I am delighted that Scott has accepted this appointment. The school will
undoubtedly benefit from his deep intellectual commitment to the field of
architecture and his passion as both an educator and an architect. I have no
doubt that he will make a great contribution to the culture of collaboration
that I hope will be a hallmark of the GSD.
Cohen has produced numerous critically acclaimed projects and has won
international competitions for important buildings, including the Taiyuan
Art Museum, Taiyuan, China (2007-2010); the Robbins Elementary School,
Trenton, NJ (2006-2010); and the Amir Building, Tel Aviv Museum of Art
(2003-2009), presently under construction. Other projects currently under
construction include a Student Center for Nanjing University Xianlin Campus,
Jiang Su (2007-2009); a public arcade in Battery Park City in New York
(2005-2009); and the Ya Zhou Bay Science and Technology Center in Sanya,
Hainan Island (2008-2010).
Cohen is the author of
Contested Symmetries and Other Predicaments in Architecture (Princeton Architectural Press, 2001). He is the recipient of numerous awards and
honors, including the Academy Award in Architecture from the American
Academy of Arts and Letters, three Progressive Architecture Awards, and The
Visionary Award from the Tel Aviv Museum of Art. His work has been widely
published and exhibited and is in numerous collections, including The Museum
of Modern Art, New York; The Cooper-Hewitt National Design Museum; San
Francisco Museum of Modern Art; Museum of Contemporary Art, Los Angeles; and
the Fogg Museum of Art, Harvard University.

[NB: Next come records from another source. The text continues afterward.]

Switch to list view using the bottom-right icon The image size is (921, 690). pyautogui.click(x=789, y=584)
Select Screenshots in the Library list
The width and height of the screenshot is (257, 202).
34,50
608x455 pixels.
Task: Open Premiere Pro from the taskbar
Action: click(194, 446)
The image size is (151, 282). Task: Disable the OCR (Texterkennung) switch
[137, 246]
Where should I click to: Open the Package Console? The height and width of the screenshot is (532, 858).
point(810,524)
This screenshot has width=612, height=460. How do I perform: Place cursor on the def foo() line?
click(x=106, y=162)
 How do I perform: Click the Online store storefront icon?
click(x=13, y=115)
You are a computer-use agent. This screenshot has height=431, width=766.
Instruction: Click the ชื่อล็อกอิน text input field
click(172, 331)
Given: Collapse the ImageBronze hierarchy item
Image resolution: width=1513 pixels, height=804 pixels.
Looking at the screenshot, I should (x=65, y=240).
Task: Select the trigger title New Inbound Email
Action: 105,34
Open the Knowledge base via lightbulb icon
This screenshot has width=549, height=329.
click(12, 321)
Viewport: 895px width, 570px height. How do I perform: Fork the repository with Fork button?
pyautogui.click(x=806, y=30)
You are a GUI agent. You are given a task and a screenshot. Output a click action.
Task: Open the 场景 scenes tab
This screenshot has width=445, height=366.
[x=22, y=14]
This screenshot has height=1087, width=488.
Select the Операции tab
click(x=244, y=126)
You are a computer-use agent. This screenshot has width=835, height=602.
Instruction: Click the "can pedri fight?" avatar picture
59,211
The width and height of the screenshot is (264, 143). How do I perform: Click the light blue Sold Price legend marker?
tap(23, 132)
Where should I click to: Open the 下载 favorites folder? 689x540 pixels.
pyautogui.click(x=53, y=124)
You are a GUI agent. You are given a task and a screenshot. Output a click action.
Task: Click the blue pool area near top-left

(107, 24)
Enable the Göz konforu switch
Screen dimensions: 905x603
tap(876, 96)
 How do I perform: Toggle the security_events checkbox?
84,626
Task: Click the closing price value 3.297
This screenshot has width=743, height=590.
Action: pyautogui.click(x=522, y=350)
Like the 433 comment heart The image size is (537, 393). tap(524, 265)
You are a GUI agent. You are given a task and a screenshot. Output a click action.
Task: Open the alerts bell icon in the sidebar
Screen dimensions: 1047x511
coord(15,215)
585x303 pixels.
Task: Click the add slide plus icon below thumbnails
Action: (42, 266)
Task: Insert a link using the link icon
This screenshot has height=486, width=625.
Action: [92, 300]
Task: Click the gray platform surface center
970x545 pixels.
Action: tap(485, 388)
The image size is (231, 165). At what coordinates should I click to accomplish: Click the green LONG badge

Cohen has held faculty positions at Princeton University, Rhode Island
School of Design, and Ohio State University. He was the Frank Gehry
International Chair at the University of Toronto in 2004 and the Perloff
Visiting Professor at the University of California, Los Angeles in 2002.
Please join me in welcoming Cohen to this important position for the school
and in thanking Professor Toshiko Mori for her support and leadership of the
department of architecture during the past six years.
Mohsen Mostafavi
Dean, Faculty of Design
12 Comments
whoa.
oh yeah
is there a press release?
i think a lot of people saw this coming...
bothhands - I've added it to the post...
Well timed. Now that he's finally building he'll step in with a better/broader perspective on the profession. Mad props.
what a disaster this will be. Didnt the GSD see how Detlef Mertins bombed at Penn. The Columbia model worked in the 90's, but its time to move on. I'm surprised Mohsen went along with this....the autonomy project is over.
I thinks you have misinterpreted the projected effects of this decision
I'm not sure Scott Cohen can be reduced to the "autonomy project" these days, and he's certainly not the same as Mertins -- plus who says Mertins has bombed anyway?
orgman, how do you see detlef bombing at penn?
Dig this essay up and take a look: "The Muses Are Not Amused: Pandemonium in the House of Architecture" by Jorge Silvetti HDM (Fall 2003)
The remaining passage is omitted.